WASHINGTON – When President Bush signed into law the $350 billion Jobs and Growth plan he had pushed through Congress, state governments got a serious helping hand from the federal government. The President\’s plan contained $20 billion of direct assistance to state governments to help them get through their current budget difficulties.
The state aid was meant to help states balance their budgets without resorting to tax increases – higher taxes at the state level could offset the economic advantages from the President\’s tax cuts. But Gov. Kenny Guinn of Nevada, Gov. Jim McGreevey of New Jersey, Gov. Ed Rendell of Pennsylvania, Gov. Janet Napolitano of Arizona, Gov. Ruth Ann Minner of Delaware, Gov. Dirk Kempthorne of Idaho, Gov. Bob Holden of Missouri and others seem ready to go ahead with their massive tax increases unchanged.

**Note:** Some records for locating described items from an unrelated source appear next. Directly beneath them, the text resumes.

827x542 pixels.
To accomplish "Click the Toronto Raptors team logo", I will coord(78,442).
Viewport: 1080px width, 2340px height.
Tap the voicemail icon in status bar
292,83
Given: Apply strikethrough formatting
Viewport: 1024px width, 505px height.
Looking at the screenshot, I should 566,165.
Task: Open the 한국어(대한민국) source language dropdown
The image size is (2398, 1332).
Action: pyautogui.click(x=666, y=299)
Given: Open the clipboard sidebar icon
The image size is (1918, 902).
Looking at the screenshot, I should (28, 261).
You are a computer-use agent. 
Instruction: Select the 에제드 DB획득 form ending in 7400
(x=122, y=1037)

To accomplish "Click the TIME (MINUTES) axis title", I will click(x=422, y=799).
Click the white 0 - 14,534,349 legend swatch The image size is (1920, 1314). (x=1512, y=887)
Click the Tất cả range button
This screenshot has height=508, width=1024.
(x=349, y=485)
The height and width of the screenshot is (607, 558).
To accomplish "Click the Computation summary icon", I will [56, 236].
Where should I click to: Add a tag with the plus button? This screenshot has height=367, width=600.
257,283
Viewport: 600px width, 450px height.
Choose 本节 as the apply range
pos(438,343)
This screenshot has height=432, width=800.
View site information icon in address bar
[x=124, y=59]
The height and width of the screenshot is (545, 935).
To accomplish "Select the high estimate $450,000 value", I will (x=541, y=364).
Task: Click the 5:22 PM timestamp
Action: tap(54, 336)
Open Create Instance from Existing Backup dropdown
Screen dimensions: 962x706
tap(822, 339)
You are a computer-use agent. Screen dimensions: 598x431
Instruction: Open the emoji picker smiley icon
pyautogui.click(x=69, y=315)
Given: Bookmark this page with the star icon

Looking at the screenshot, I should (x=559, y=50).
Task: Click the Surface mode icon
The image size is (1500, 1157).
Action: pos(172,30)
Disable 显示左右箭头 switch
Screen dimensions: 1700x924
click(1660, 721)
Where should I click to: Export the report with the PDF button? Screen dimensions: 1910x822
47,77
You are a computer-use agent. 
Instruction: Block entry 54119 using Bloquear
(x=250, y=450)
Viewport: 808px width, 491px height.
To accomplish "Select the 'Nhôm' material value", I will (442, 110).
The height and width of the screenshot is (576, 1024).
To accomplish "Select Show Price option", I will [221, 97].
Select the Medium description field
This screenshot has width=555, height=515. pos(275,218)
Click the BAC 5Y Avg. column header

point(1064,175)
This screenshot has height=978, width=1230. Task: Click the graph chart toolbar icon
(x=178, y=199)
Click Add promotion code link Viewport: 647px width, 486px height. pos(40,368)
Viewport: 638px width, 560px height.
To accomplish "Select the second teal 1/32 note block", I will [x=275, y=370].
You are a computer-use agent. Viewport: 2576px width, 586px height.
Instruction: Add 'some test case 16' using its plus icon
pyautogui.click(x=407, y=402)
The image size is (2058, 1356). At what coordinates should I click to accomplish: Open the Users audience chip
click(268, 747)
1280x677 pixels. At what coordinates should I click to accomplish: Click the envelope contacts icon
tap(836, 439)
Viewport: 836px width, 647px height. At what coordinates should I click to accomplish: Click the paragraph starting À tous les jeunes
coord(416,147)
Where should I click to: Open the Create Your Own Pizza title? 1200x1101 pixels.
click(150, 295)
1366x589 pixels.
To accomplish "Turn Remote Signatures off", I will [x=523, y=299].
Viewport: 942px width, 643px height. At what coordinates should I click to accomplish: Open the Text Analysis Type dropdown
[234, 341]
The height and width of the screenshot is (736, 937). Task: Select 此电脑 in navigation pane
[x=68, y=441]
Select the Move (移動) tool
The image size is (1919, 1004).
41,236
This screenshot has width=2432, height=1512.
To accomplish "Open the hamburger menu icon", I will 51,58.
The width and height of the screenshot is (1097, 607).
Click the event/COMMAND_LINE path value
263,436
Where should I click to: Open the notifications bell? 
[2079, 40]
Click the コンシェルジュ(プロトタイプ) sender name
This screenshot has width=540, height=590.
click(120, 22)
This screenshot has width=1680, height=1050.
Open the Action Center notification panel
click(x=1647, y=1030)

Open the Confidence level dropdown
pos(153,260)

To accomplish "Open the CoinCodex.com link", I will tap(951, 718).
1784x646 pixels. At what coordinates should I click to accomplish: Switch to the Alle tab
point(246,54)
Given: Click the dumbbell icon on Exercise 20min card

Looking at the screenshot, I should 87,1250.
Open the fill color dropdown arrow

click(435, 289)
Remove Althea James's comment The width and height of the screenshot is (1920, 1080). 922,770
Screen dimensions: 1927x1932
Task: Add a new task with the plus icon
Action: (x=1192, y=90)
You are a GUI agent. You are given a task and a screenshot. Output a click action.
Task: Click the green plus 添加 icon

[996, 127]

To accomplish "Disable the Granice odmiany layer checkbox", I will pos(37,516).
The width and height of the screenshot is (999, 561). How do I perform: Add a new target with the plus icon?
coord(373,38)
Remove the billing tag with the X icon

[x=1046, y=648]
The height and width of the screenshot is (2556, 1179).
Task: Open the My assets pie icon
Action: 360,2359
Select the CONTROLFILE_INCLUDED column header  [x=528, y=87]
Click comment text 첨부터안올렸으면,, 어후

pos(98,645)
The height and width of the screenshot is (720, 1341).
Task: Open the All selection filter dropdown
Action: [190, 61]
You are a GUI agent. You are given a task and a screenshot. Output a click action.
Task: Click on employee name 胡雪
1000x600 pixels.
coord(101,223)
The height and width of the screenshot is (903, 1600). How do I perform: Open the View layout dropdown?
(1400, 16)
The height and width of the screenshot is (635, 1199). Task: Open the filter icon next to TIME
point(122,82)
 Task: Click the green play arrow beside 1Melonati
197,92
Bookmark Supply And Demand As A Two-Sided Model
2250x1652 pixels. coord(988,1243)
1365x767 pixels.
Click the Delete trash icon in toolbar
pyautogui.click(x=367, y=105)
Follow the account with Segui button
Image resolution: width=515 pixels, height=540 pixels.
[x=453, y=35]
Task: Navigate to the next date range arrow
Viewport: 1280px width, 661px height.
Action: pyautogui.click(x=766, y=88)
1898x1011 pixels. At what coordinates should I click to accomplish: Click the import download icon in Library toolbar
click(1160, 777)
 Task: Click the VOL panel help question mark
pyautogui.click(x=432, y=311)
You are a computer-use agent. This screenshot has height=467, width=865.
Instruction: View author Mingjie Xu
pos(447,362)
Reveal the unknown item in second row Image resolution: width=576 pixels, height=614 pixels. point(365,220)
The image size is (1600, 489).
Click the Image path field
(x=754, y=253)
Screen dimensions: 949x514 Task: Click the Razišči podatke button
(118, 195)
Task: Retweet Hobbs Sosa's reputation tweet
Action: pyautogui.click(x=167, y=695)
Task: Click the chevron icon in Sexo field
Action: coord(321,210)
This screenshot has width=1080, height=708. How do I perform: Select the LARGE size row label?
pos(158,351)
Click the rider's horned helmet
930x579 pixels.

"Is this $20 billion just a payoff to state governors, or is it a genuine attempt to relieve struggling states?" asked taxpayer advocate Grover Norquist, president of Americans for Tax Reform. "If state leaders continue with planned tax hikes and spend their federal assistance on other things, it will demonstrate clearly where their priorities lie. In addition, tax increases in the states would be the worst policy choice for state leaders. The Bush tax cuts are meant to get the economy moving again, but a state tax hike could negate the benefits of the tax cut within that state."
The dollar amounts that states will be receiving are based on population and are quite high – California will get $2.39 billion, New York will get $2.04 billion, Ohio will get $769 million, Illinois $780 million, Oregon $242 million and Washington State $401 million.
"For those states that have made the tough choices and have balanced their budgets WITHOUT tax hikes, they should use their federal assistance to cut taxes, rather than spending the money on unnecessary projects just because more money appeared," continued Norquist.
"Taxpayers must hold their state leaders\’ feet to the fire. States should reduce proposed tax increases, dollar for dollar, by the amount of federal assistance they receive."